This discussion has been archived. No new comments can be posted.

The Internet Archive Sued Over Stored Pages

Comments Filter:
  • by 0110011001110101 ( 881374 ) on Wednesday July 13, 2005 @07:18AM (#13052033) Journal
    fsck me if i'm wrong, but wouldn't this be similar to suing someone for referencing an old book I wrote, just because I'd released a new one that didn't contain much of the old information?
    • A book is a physical object, you can reference a book as long as you do not republish it in its entirety. The internet isn't a physical object, it's a collection of bytes arranged in a specific manner. It's that collection that makes it simple to take someone elses work and republish it, almost effortlessly.

      The law has the ugly job of sorting out what constitutes copyright infringement -- republishing a website, perhaps? With the internet, it has become infinitely easier to republish works in their en
    • by mwvdlee ( 775178 ) on Wednesday July 13, 2005 @08:06AM (#13052401) Homepage
      "We've lost our case based on evidence and will now be suing the organisation that provided the evidence for doing so".
  • Robots.txt? (Score:3, Insightful)

    by AltGrendel ( 175092 ) <ag-slashdot.exit0@us> on Wednesday July 13, 2005 @07:18AM (#13052038) Homepage
    Did they set up their robots.txt file properly? If not, they may not have a case.
    • Re:Robots.txt? (Score:5, Insightful)
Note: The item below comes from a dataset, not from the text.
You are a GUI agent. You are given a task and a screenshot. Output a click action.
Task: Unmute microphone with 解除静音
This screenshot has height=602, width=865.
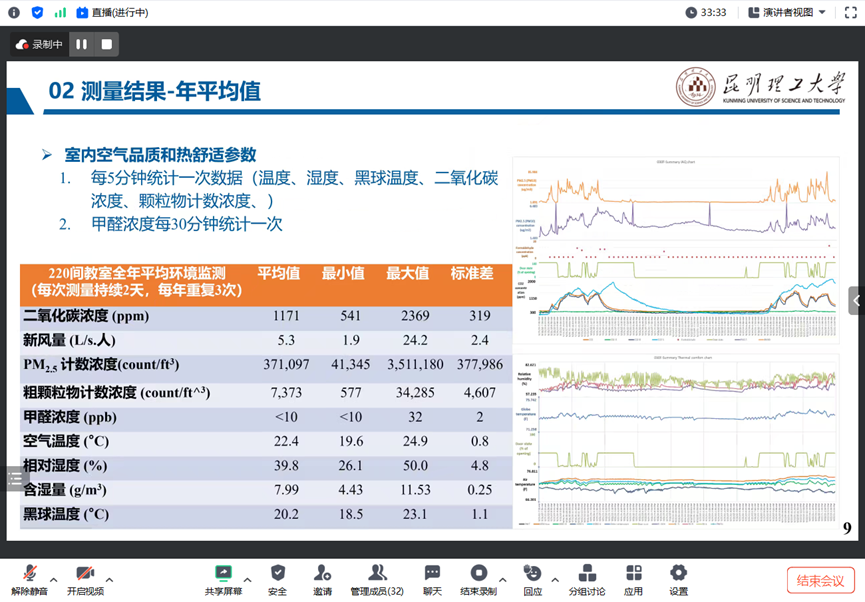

      by Looke ( 260398 ) on Wednesday July 13, 2005 @07:25AM (#13052082)
      Why would a missing robots.txt imply that others are allowed to distribute the content?
      • by Gopal.V ( 532678 )
        > Why would a missing robots.txt imply that others are allowed to distribute the content?

        It should be treated the same way trespassing for unfenced property is treated.

        The case should be dismissed as it reproduces verbatim with attribution content that was published for public bot scraping.

        Now what, will someone sue Yahoo ! or Google for caching pages or converting PDFs to HTML ? Or Coral Cache for unauthorized reproduction of websites ?.
        • Alas copyright law and laws of tresspass are essentially two different branches. Analogies don't really work because different parts of the law are quite deliberately designed to work in different ways. It'd be like me comparing putting peanut oil into a car to reading pornography from a floppy disk, or me comparing your analogy to the one I just made.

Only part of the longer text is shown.